PROBLEM REQUIREMENTS
Leaving out all pictures, repeat exactly the lines from the one that holds "Where should I" to the last line of the entries below.

PROVIDED DATA
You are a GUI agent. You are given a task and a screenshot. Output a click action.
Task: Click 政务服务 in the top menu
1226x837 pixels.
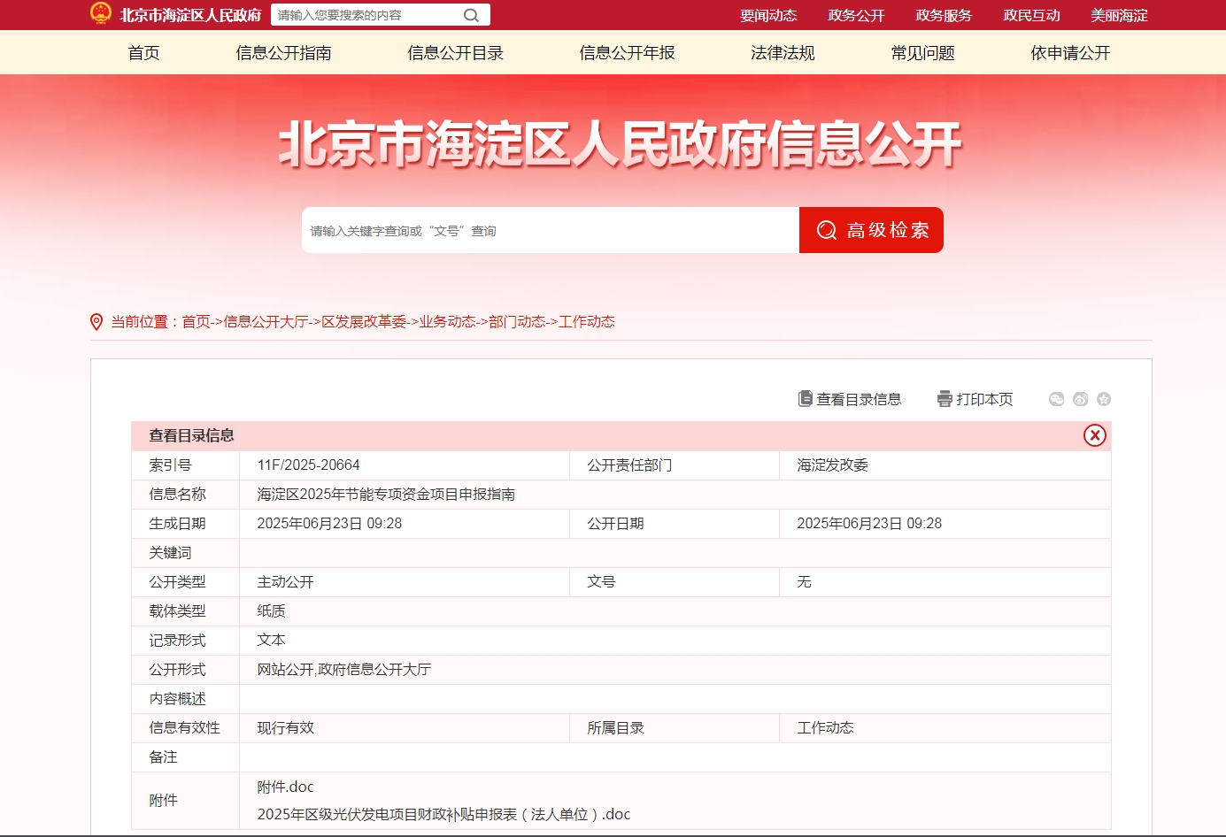pos(943,15)
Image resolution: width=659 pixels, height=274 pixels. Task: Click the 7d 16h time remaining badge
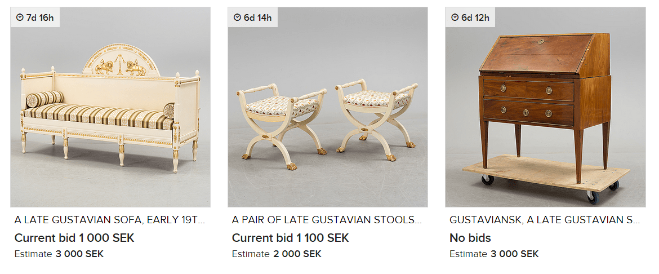(35, 17)
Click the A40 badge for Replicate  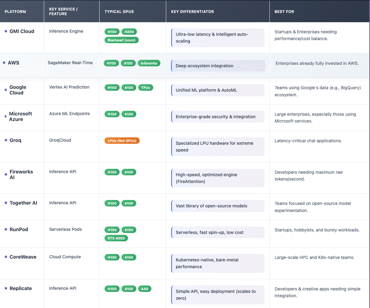tap(145, 289)
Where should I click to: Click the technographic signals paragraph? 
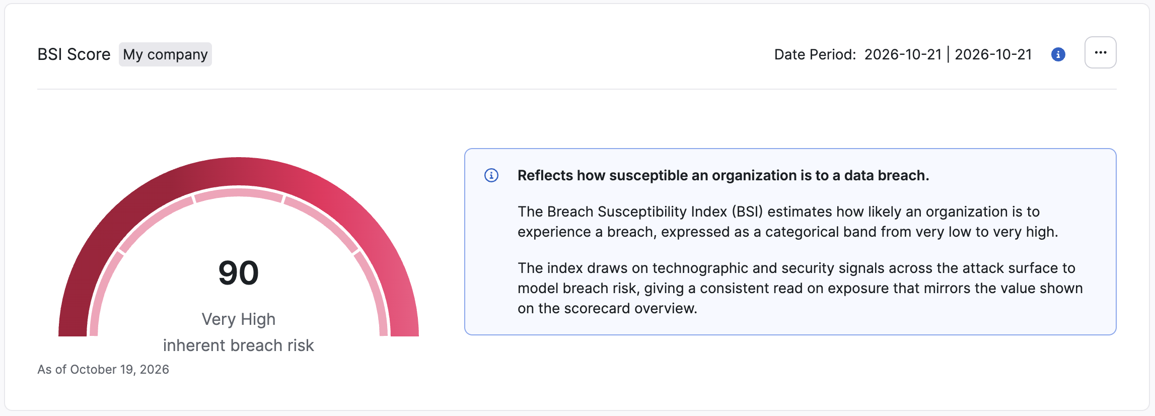pyautogui.click(x=800, y=288)
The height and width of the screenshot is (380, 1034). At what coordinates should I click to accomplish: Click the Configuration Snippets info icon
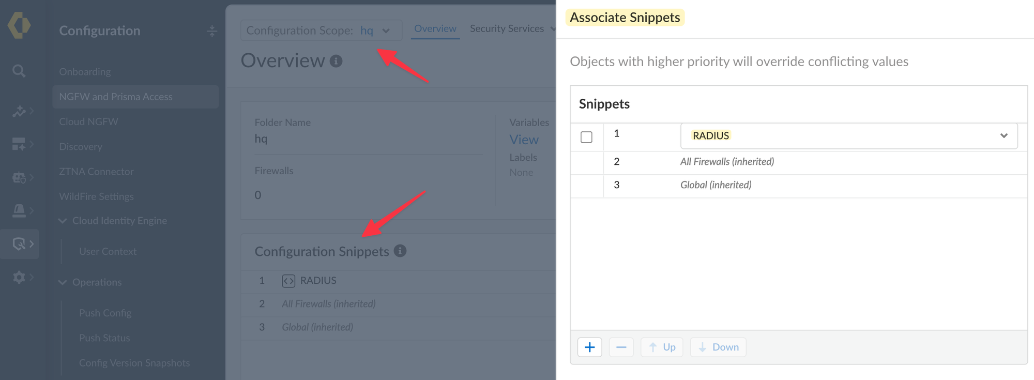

SOLVED PROBLEM
Where should I click to: Click the technographic signals paragraph? 
pyautogui.click(x=800, y=288)
The height and width of the screenshot is (380, 1034). At what coordinates should I click to accomplish: Click the Configuration Snippets info icon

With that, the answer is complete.